Katherine is one of our amazing fundraisers who will be climbing Ben Nevis next year and fundraising for Alcohol Concern! Here's her story... 

I didn’t grow up dreaming to one day be an alcoholic, alchies sat on park benches, on their own, drinking out of cans, in the cold, I would never be that person.  Until one day, I was…

I started as a ‘normal’ teenager; going out at weekends, only drinking with friends. As time went on, life happened. Life for me included a great family, a few stressful but well-paid jobs, a number of relationships – some of which violent - some great friends, some not so great friends; I faced the ups and downs of general life. But this life got in the way of me seeing how quickly my illness progressed. My late 20’s are somewhat of a blur, and by the age of 30, I had graduated with honours in alcoholism.

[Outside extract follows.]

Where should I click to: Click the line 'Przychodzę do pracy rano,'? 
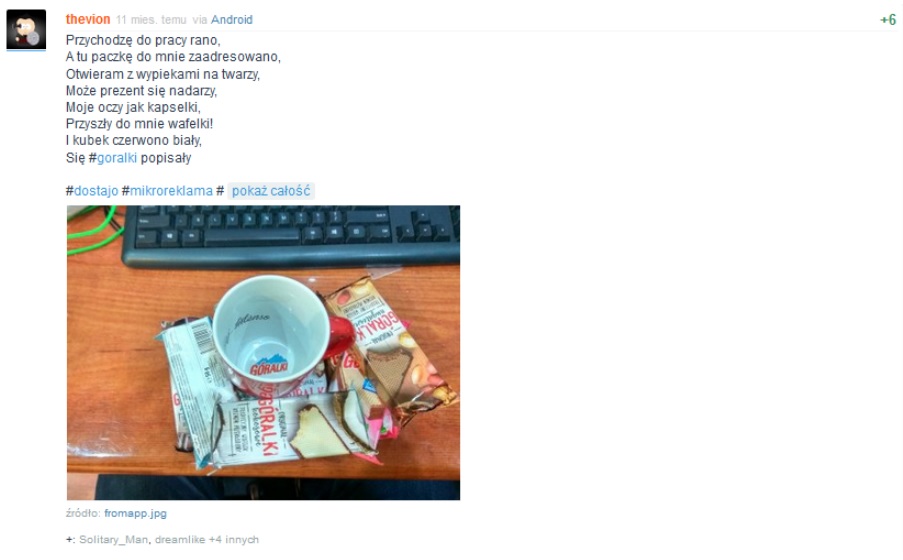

Towards the end, I would only drink alone (sometimes on those park benches I judged so much previously). I was ashamed and knew I had a problem, but I couldn’t stop. I would constantly black out and often woke up not knowing what day it was, let alone the time. My anxiety had grown so much, I couldn’t talk to my friends without having had a drink, I couldn’t talk to anyone without having had a drink.  In the last few months of my drinking, my physicality had deteriorated. I couldn’t feel my left arm and I shook dramatically if I didn’t have a drink when I woke up, I covered this up by sitting on my hands. I also lost the ability to string a sentence together, I couldn’t remember the most basic of words. Then there was the bleeding, this came out of every orifice you could imagine, regularly.

One day someone at work pulled me aside, knowing my issue, and asked if I had considered residential rehab, I hadn’t realised I was covered through my health insurance for this. 2 weeks after this conversation, I went into a 28 day programme, to which  I owe my life.

I'm now 6 months sober and I have never been happier. I’m no longer controlled by my illness, I’ve done things I couldn’t have imagined doing before, and I owe it all to sobriety. 

I was one of the lucky ones, the support of my wonderful friends and family got me through and into rehab, but the unfortunate truth is that others aren’t so lucky. Writing this was difficult but I want to do anything I can to bring awareness to this killer illness, it can happen to anyone, anyone can end up on that bench.